• [What the task asks]
From the forum thread on instant versus regular oatmeal, copy the passage that starts at the words "Does this mean" and ends after the words "(Apr 30, 2010)".

• [Document extract]
# Instant or regular oatmeal?



## alyssinreality (Jan 18, 2012)

What is the difference between instant and regular oatmeal? I read not to use instant for an oatmeal bath. I have this container of oatmeal that says 100% Whole Grain Oats and underneath it says Quick-Cooks in 1 minute.

Does this mean it is instant? And why does it matter for his bath?
It is just plain, no flavoring. All the ingredients say is whole grain rolled oats. Wouldn't it still squish up in a sock and make the water cloudy like it is supposed to?

Diggory is going through some extra bad dry skin right now, probably due to 12 week quilling starting soon, and the flaxseed oil alone isn't cutting it.


----------



## CoxMD (Apr 30, 2010)

The "faster" the oatmeal on the label, the smaller the grain has been rolled.That's why it cooks faster. It really shouldn't matter what kind you use for baths, but I think the instant or quick kind would give you more oatmeal in the water.


----------



## stringmouse (Feb 3, 2012)

I think what you really have to do is avoid any of the _flavored_ oatmeals. I don't think instant vs regular makes that big of a difference.


----------



## Nancy (Aug 22, 2008)

Regular is what's usually recommended. The instant goes kind of sticky sometimes. I've used both though.


----------



## GoodandPlenty (Feb 4, 2012)

I've wondered about this also but assumed that rolled oats are what people mean. 'Regular' oats, which to me is 'steel cut' or 'Irish' oats (which is what I eat) take no less than 20 - 25 minutes to soften and cook. In just warm water, wouldn't it take them a long time to release the goodness?


----------

• [Recorded information]
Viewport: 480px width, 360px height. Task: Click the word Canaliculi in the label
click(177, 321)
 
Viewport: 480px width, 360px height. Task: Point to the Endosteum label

• [Solution for this exercise]
Does this mean it is instant? And why does it matter for his bath?
It is just plain, no flavoring. All the ingredients say is whole grain rolled oats. Wouldn't it still squish up in a sock and make the water cloudy like it is supposed to?

Diggory is going through some extra bad dry skin right now, probably due to 12 week quilling starting soon, and the flaxseed oil alone isn't cutting it.


----------



## CoxMD (Apr 30, 2010)